### Provided data
----------

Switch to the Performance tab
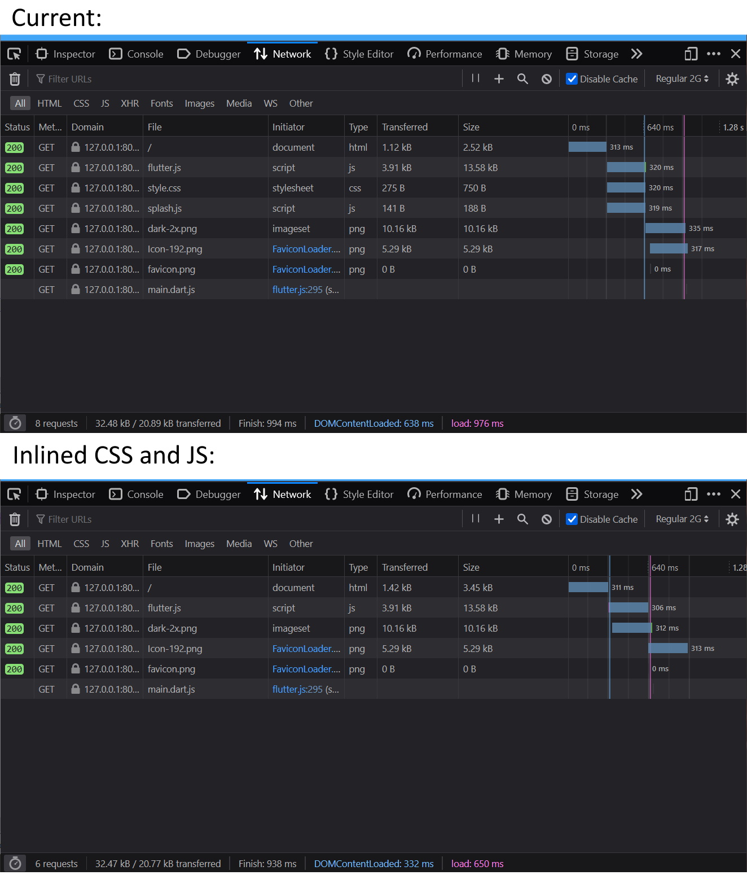 (445, 54)
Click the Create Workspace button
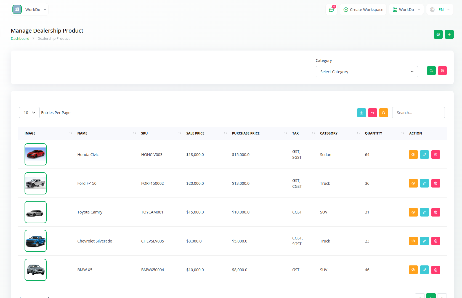This screenshot has width=462, height=298. [363, 10]
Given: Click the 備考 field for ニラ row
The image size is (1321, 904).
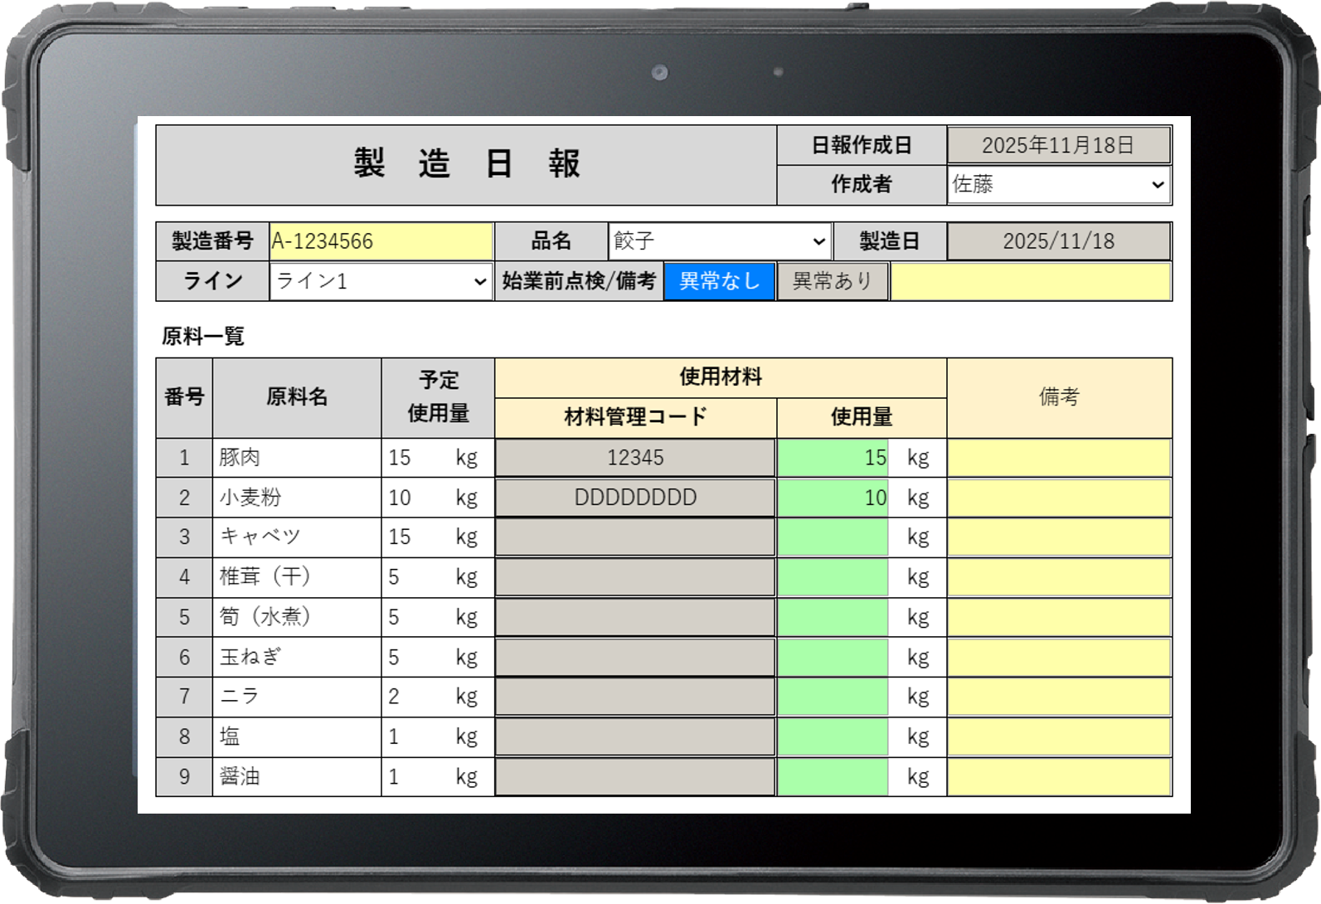Looking at the screenshot, I should coord(1058,697).
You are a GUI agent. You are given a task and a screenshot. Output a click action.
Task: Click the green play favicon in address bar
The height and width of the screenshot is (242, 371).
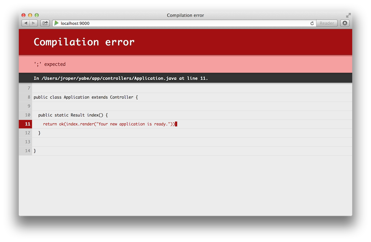[57, 23]
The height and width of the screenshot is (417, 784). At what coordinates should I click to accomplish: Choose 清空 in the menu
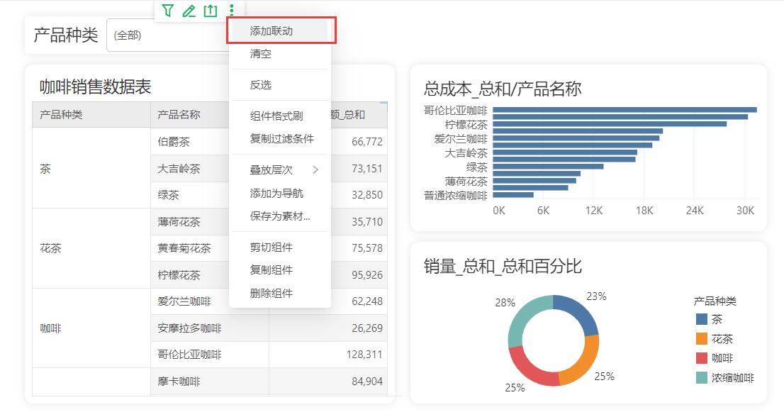pos(261,54)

----------

For this exercise, return the data above exactly and leave every picture out.

### Expected answer
Switch to the Performance tab
 (445, 54)
Click the Create Workspace button
This screenshot has width=462, height=298. [363, 10]
Given: Click the 備考 field for ニラ row
The image size is (1321, 904).
Looking at the screenshot, I should coord(1058,697).
You are a GUI agent. You are given a task and a screenshot. Output a click action.
Task: Click the green play favicon in address bar
The height and width of the screenshot is (242, 371).
[57, 23]
The height and width of the screenshot is (417, 784). At what coordinates should I click to accomplish: Choose 清空 in the menu
pos(261,54)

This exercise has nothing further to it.